2008年 04月 24日 08:59 JST
 

 [ロンドン 23日 ロイター] イングランド銀行(英中銀)金融政策委員会のセンタンス委員は23日、ポンドは当面弱含む可能性が高く、インフレ圧力を高める一方、信用収縮の打撃を緩和する一助になるとの見方を示した。
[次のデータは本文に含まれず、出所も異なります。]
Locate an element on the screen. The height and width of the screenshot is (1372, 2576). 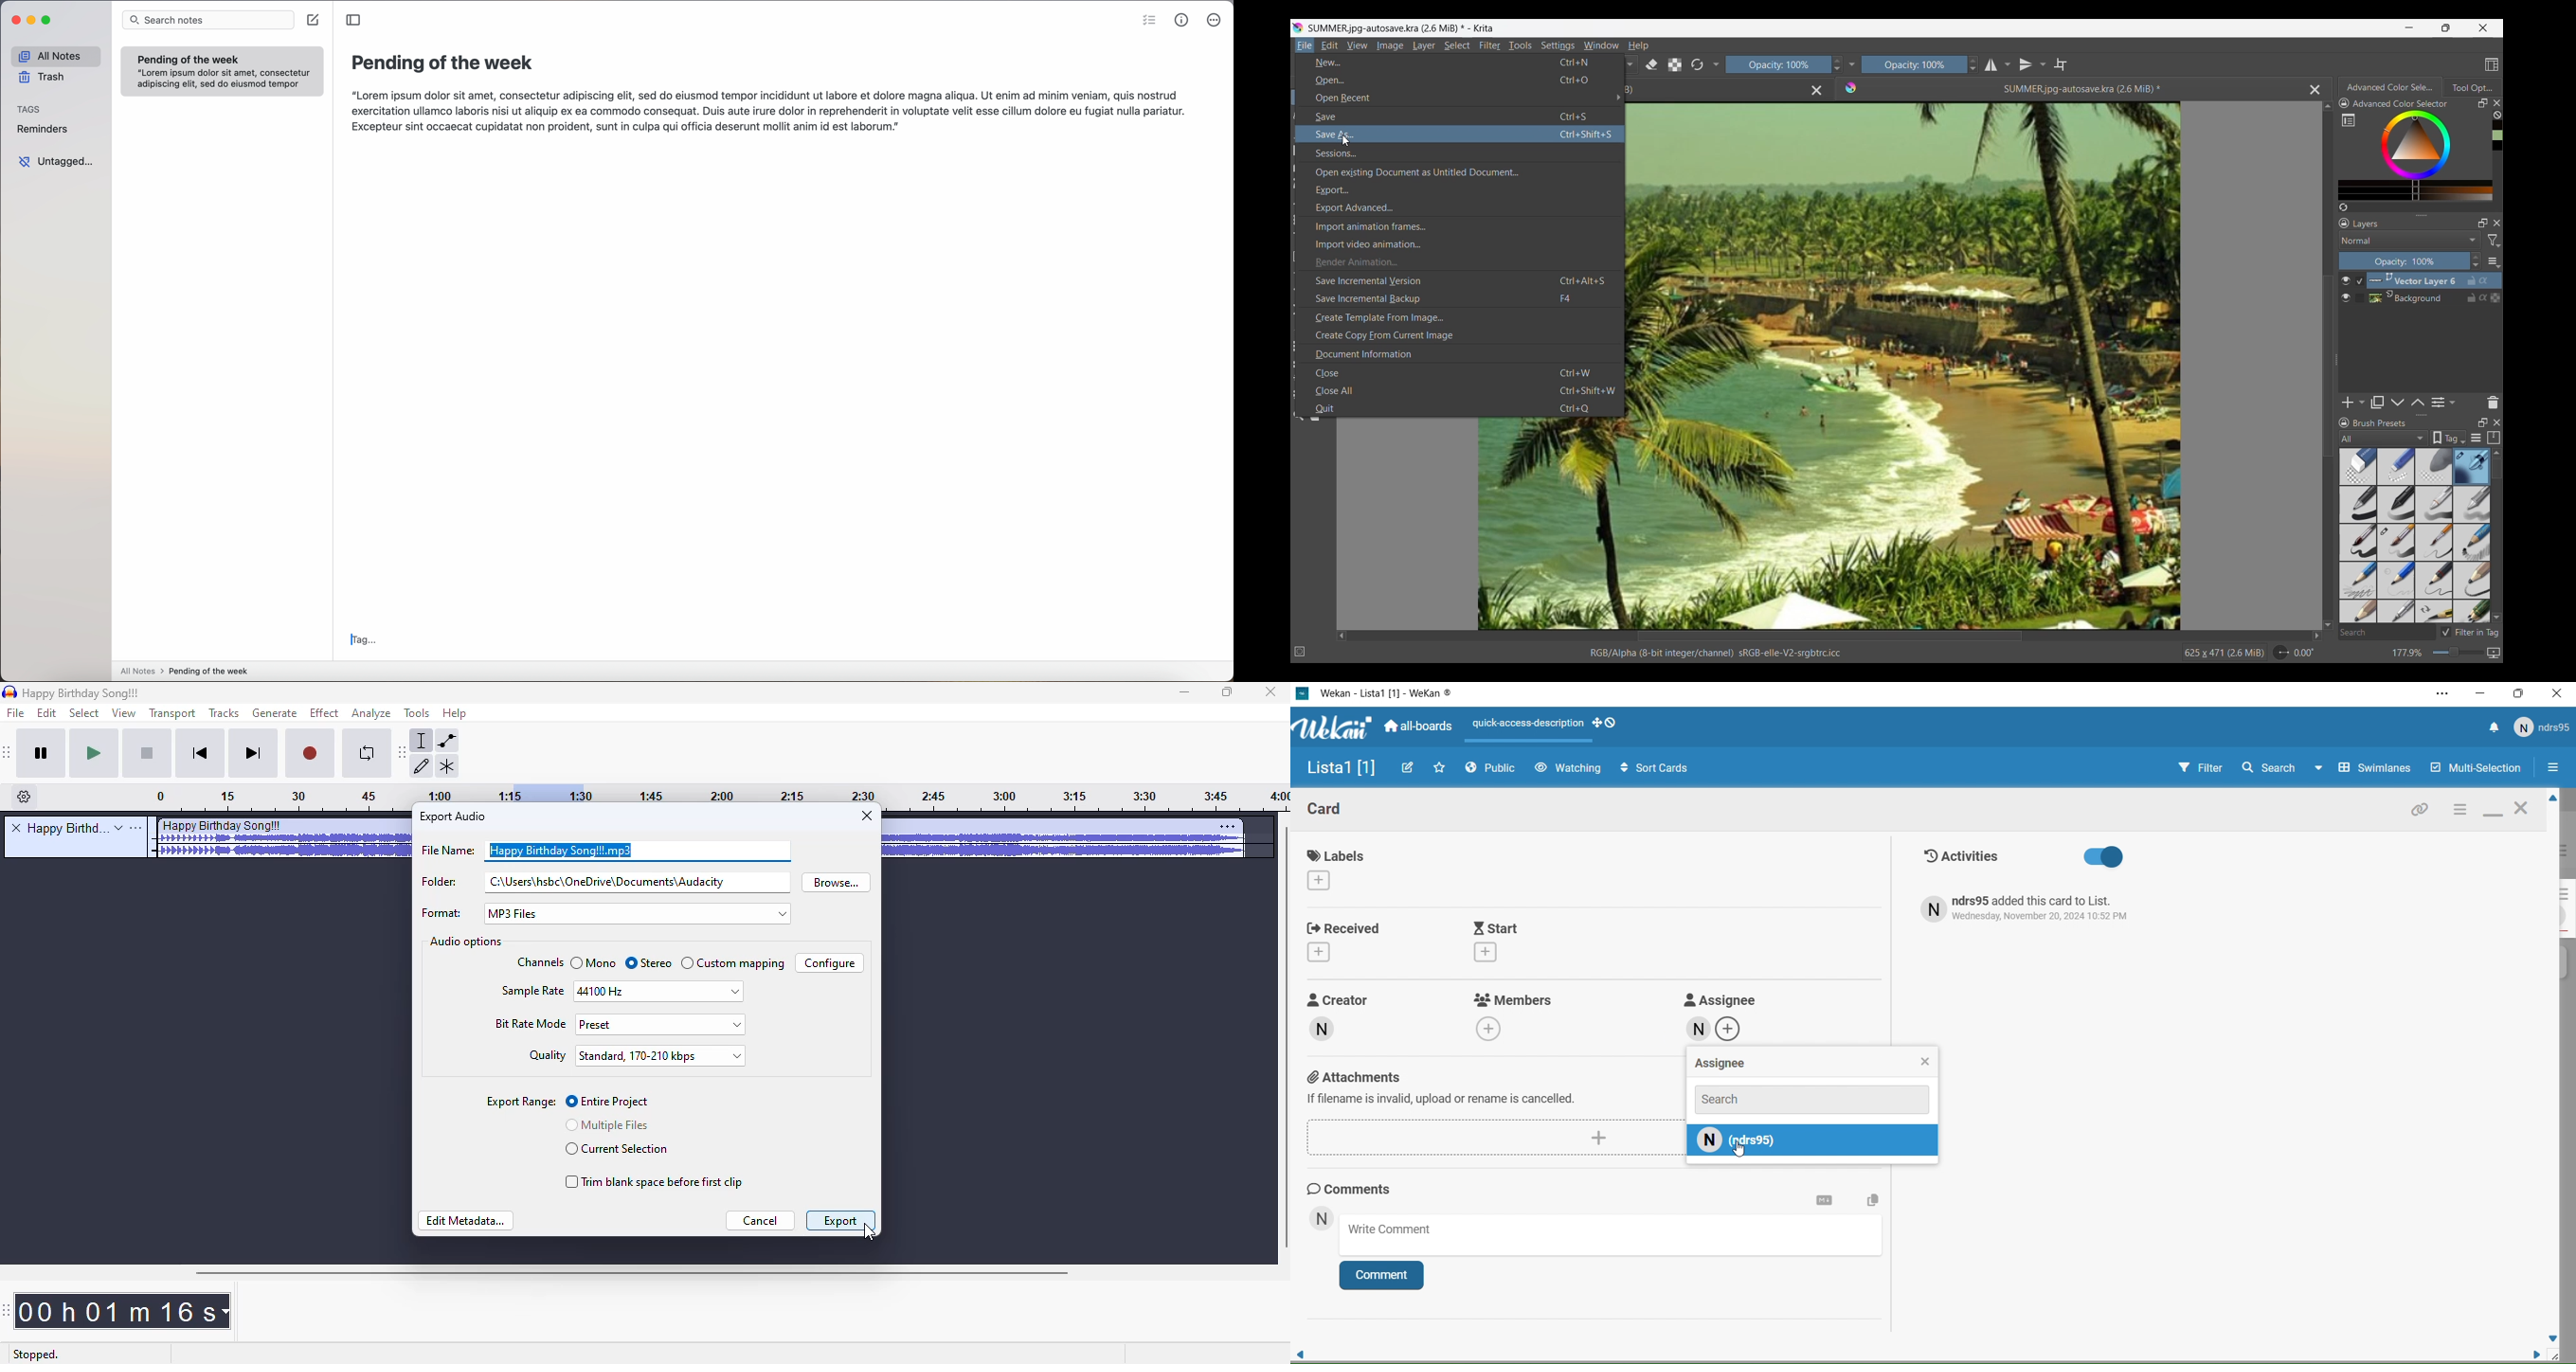
Name of current color setting is located at coordinates (2400, 104).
 インフレやインフレ期待、賃金上昇の抑制には著しい景気減速が必要と述べた。

 委員は講演で「ポンド安が一時的で、急速に巻き戻されるだろうか。その可能性は低いようで、金融政策にとり安心できる想定ではないだろう」と指摘。「ポンド下落は、世界的なエネルギー・商品価格上昇によるインフレの打撃を悪化させるだろう。半面、信用収縮や他の金融市場動向による悪影響を相殺する一助になるだろう」と述べた。

 さらに英経済への懸念を背景とした追加利下げ観測が、ポンドを押し下げたと指摘した。ただ、英経済が米国と同様の状況に陥るとの見方については「必ずしも正確ではない」と述べた。

 消費者物価インフレが2.5%で推移し、年内に約3%に上昇することが予想されるなか、「金融政策委員会の責務はインフレを再び目標に引き下げること」と指摘。「金融市場の混乱が損失をもたらし経済が調整局面を迎えるなか(インフレ低下には)2008・2009年が比較的低成長になることが必要となるだろう」とし、「この間の調整がスムーズなものになるとは保証できない」と語った。